Pixel coordinate grounding data ▸
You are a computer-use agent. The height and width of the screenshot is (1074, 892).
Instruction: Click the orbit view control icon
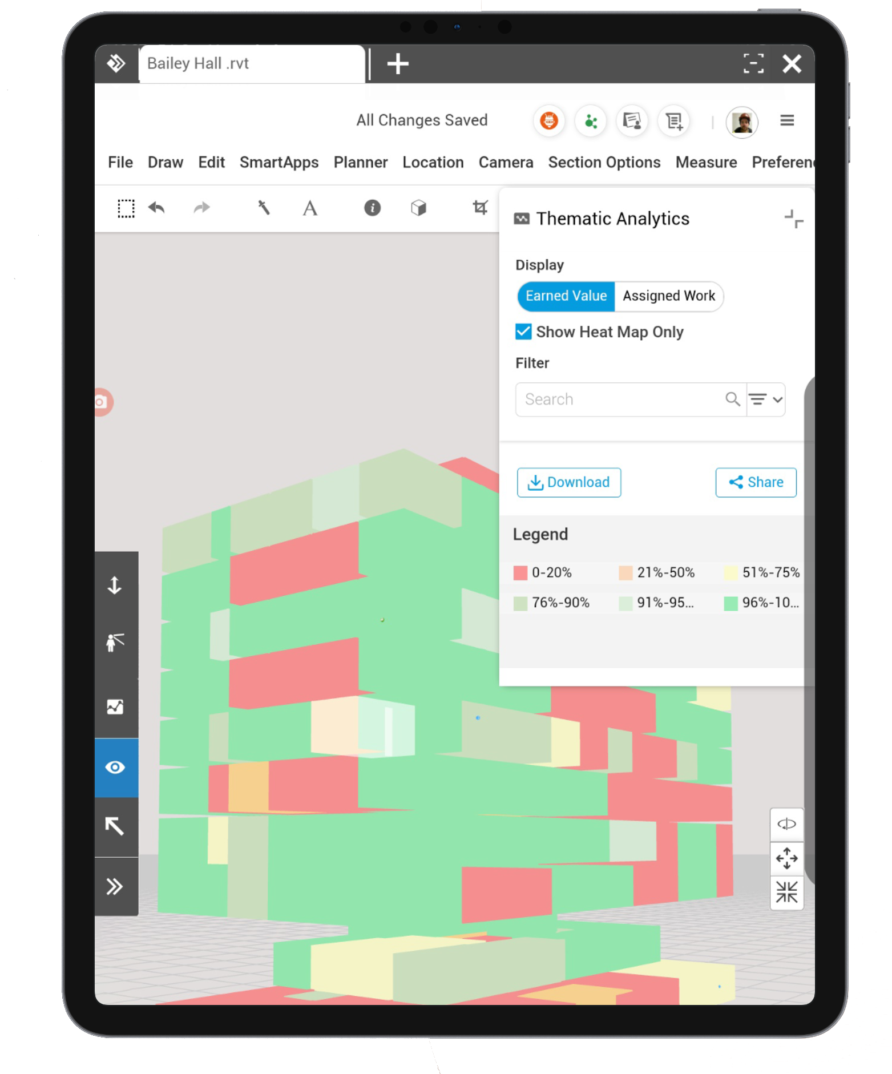point(786,824)
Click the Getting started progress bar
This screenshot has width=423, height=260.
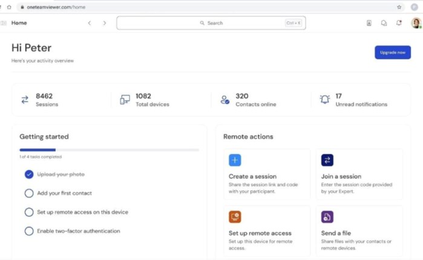(109, 150)
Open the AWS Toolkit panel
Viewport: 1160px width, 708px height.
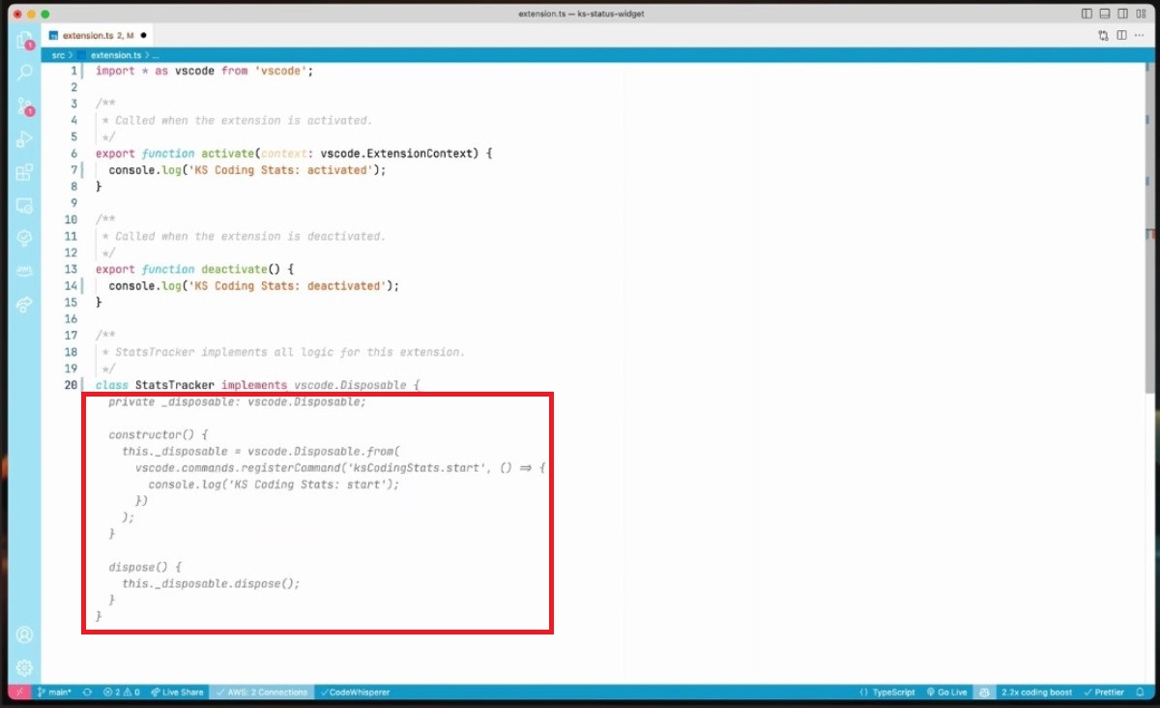pos(25,272)
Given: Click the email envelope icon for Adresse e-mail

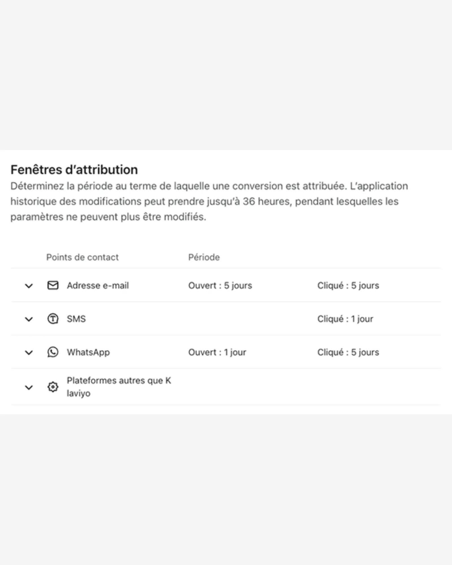Looking at the screenshot, I should pyautogui.click(x=53, y=285).
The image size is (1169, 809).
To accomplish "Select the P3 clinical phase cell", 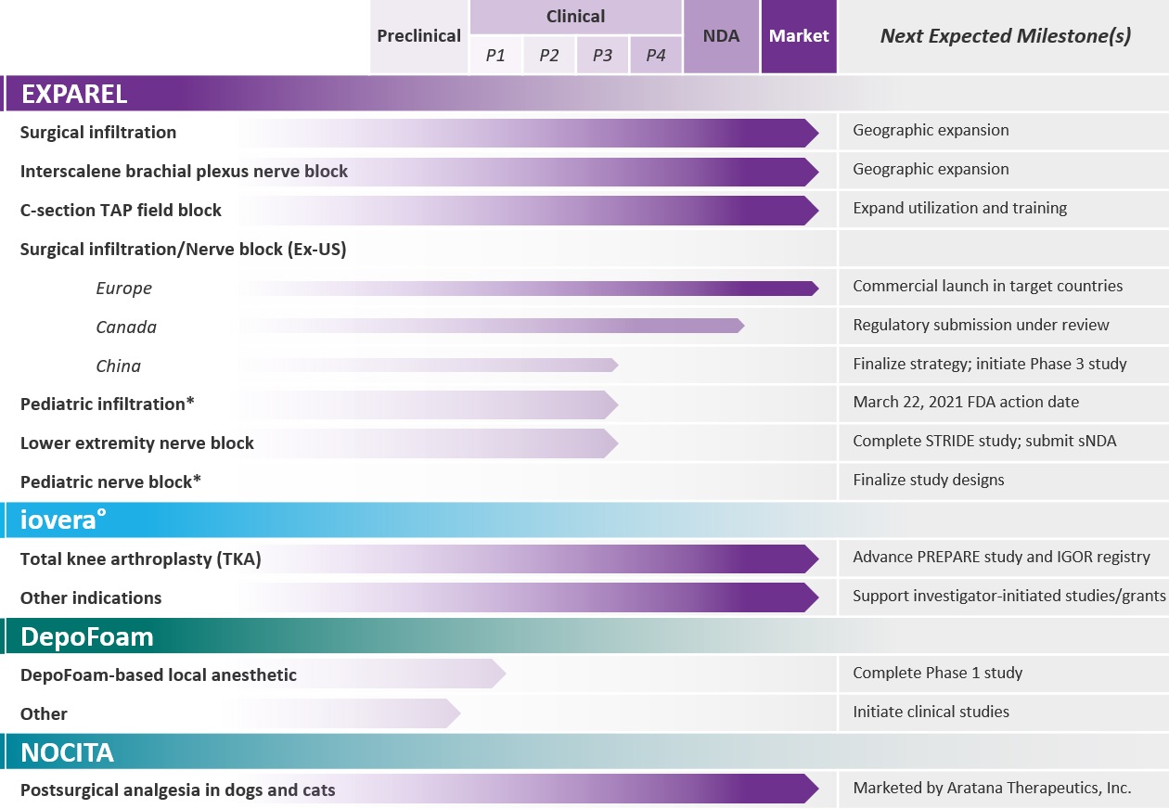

PROBLEM STATEMENT ▸ Retype the lines starting with the one that holds "Instruction: Click the" and ending with the last line of the data above, both included; skip the pictures.

RESPONSE ▸
Instruction: Click the orbit view control icon
point(786,824)
Click the Getting started progress bar
This screenshot has width=423, height=260.
(109, 150)
Open the AWS Toolkit panel
Viewport: 1160px width, 708px height.
pos(25,272)
Given: Click the email envelope icon for Adresse e-mail

Looking at the screenshot, I should pyautogui.click(x=53, y=285).
The image size is (1169, 809).
To accomplish "Select the P3 clinical phase cell", 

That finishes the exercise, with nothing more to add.